WebSphere Default Messaging (SIBus) and WebService Error Handling
An interesting situation arose the other day for a solution to the following requirements on WPS 6.0.2.3:
- We have a JMS queue that collects message for a web service Endpoint.
- We have a web service that is only available during business hours (say 9-5).
- If we send a request outside business hours, we will get an exception.
- During business hours, a failed transaction should be re-tried for four hours before it is recorded as a failure.
- The retries to the service should occur X minutes apart.
- The solution should have the minimum ‘moving parts’. If it requires multiple scripts and cron jobs, it’s too complicated.
The problem:
If we don’t do anything special, all our transactions end up in the Failed Event Manager where someone is going to have to manually re-submit them. Manual anything is a bad solution in Integration, so we need to look for something better. Default messaging is pretty bad at the concept of “Stop picking up messages if the endpoint I’m trying to call is down”. It will pick every single message off the queue, fail, and put it into the FEM.
The solution that immediately came to mind was to leverage the JMS queues. I could put all the requests in a new queue that service requesters would place their messages.Next, I would install an MDB that enforced this policy on that request queue. If the message on the queue met the above requirements, it will be placed onto the JMS Queue for the WebService Endpoint. Basically, the MDB would act like a gatekeeper.

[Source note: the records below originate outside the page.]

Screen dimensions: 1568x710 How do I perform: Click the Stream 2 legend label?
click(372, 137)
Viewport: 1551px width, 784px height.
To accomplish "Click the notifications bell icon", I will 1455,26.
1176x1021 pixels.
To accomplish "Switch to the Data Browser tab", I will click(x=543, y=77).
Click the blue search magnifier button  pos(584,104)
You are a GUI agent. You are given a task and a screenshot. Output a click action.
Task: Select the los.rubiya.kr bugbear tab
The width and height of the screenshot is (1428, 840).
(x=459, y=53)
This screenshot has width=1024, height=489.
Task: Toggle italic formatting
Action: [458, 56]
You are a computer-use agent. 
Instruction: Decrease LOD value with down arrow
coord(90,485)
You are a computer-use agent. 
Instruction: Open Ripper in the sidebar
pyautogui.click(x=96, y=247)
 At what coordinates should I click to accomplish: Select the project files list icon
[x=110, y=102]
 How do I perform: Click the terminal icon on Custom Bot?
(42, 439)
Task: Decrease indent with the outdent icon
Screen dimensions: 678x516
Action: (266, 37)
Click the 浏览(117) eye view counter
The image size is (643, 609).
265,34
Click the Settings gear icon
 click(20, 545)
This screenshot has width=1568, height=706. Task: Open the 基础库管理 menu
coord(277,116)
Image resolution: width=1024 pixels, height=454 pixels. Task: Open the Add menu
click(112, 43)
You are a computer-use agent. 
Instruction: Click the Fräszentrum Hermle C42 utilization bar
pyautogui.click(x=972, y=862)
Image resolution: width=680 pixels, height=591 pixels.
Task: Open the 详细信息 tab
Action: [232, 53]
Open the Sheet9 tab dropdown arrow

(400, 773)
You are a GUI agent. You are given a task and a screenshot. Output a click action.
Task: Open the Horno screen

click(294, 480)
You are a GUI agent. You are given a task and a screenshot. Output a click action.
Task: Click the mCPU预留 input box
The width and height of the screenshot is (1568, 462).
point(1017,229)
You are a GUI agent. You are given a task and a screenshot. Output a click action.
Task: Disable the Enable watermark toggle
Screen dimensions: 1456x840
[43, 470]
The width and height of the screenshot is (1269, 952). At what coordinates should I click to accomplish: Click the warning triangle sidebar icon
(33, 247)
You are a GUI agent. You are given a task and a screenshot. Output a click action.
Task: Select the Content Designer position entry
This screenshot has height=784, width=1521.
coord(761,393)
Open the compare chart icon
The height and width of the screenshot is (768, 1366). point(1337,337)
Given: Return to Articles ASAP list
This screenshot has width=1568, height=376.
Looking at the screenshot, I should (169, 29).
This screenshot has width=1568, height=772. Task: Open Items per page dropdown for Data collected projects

The problem that I ran into was how to deal with messages that the gatekeeper didn’t want YET (say outside office hours). I thought JMS message selectors would do it but they’re only static. How could I start processing messages when the office door went from CLOSED to OPEN at a specific time? I was unable to resolve this issue.
The solution that we went went involved using a Long Running BPEL process to meet all the above requirements. A short running BPEL is no good because it must run within a single transaction, meaning 180s to resolution. Increasing this to four hours is unreasonable. A Long Running BPEL is composed of multiple transactions and is not bound by this 180s limitation. It includes dynamic duration nodes that will allow it to sleep until office hours open, sleep until the next retry and calculate how long it’s been trying to send. Also, no ‘moving parts’.
It kind of sucks to use a long running BPEL process to solve a technical issue instead of a business problem, but it does what we need without exposing our WID/WPS developers to the world of RAD/WAS.
Related Posts
- MQ Import Anti-Pattern: Multiple MQ Imports connecting to single pair of physical request/response queues
- BPEL: Beware the use of nested loops in a short running process
- Asynchronous SCA One-Way Operations And How To Recover
- WebSphere Process Server Endurance
- SCA, BPEL, Websphere Adapter for JDBC and Transactionality
You can follow any responses to this entry through the RSS 2.0 feed. You can leave a response, or trackback from your own site.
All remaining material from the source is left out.